VAT treatment of NFT tokens in the opinion of the European Commission

On March 21, 2023, the European Commission published a working paper (Working Paper no. 1060 of the EU Value Added Tax (VAT) Committee regarding an EC question on non-fungible tokens (NFTs)[1]), which aims to consider the tax consequences of NFT-related transactions and to generate a discussion with the intention of reaching a common position among representatives of the VAT Committee[2].

The concerns presented in the paper highlight the complexity of the issues related to digital assets and outline the directions that the Commission is most likely to take in seeking to regulate the VAT treatment of NFT tokens in the future.

NFT – goods or services?

The authors of the paper notice that there is a commonly prevailing view of treating an NFT token transaction as an electronic service, while at the same time stipulating that such a view should not be generalised and applied to all NFT transactions.

The need for a case-by-case analysis, emphasised in the paper, is illustrated in the examples of possible ways of treating NFT-related transactions for VAT purposes, i.e., applying the rules such as these for:

  • transfers of property titles – thus taxing a transaction according to the object to which the token would transfer ownership;
  • vouchers – whenever a token, once purchased, can be used to redeem a specified (such as an SPV voucher) or unspecified (such as an MPV voucher) good or service, as a result of which it is subsequently removed from circulation;
  • composite supplies – when another asset (which may also have a real, non-digital form) is associated with the NFT token. In this case, it will be crucial to determine which elements of the transaction constitute the principal element and which are auxiliary.

Minting vs. trading – differentiation of tax consequences

The paper reasonably distinguishes between the events as a result of which an entity may acquire an NFT token.  Potential consequences of events such as so-called minting (the process by which the token is created) and the subsequent trading of NFTs may vary on the grounds of VAT.

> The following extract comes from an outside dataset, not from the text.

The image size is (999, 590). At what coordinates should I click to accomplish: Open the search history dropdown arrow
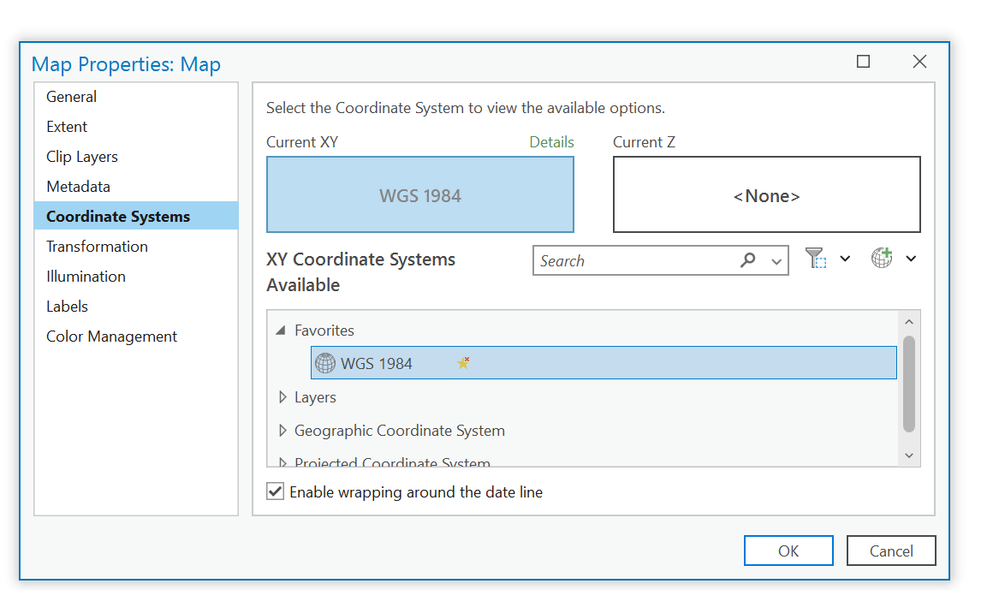[x=776, y=261]
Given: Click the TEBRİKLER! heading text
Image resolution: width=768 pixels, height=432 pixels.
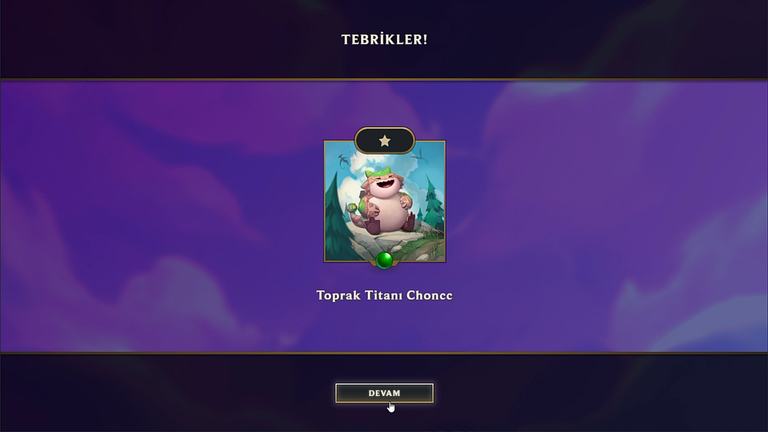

The paper addresses, inter alia, the difficulties in finding a direct link between a remuneration in the form of a so-called gas fee and the minting of an NFT token, due to the problematic nature of establishing a legal relationship between the entity commissioning the minting of the token and the validators involved in its creation. It was pointed out that in order to assess whether a transaction subject to VAT takes place, a detailed analysis of the terms and conditions under which such services are provided and remunerated is necessary, including a thorough analysis of the components of the amounts that could be considered as remuneration.

In terms of the tax qualification of the NFT token minting event, the potential status of validators as VAT taxpayers also becomes the subject of the paper’s consideration. This is dependent on whether the service provider (i.e., the validator) can be perceived as an entity conducting business activity

In contrast to the cryptocurrency mining process (with the use of the proof-of-work, known as PoW, consensus mechanism) where the mining activity has been characterized as an economic activity, due to the connection between the “miner’s” hardware capacity to find solutions to complex calculations and transaction verification (i.e. mining) , the activities of the validators involved in the NFT token minting process are limited only to the staking  a certain amount of tokens as a sort of collateral, for which the validator may derive a revenue (proof-of-stake PoS consensus mechanism). Therefore, the document compares staking to another type of passive income-generating activity, i.e., holding shares in order to receive dividends, arguing by this example that the validator is not a taxable person.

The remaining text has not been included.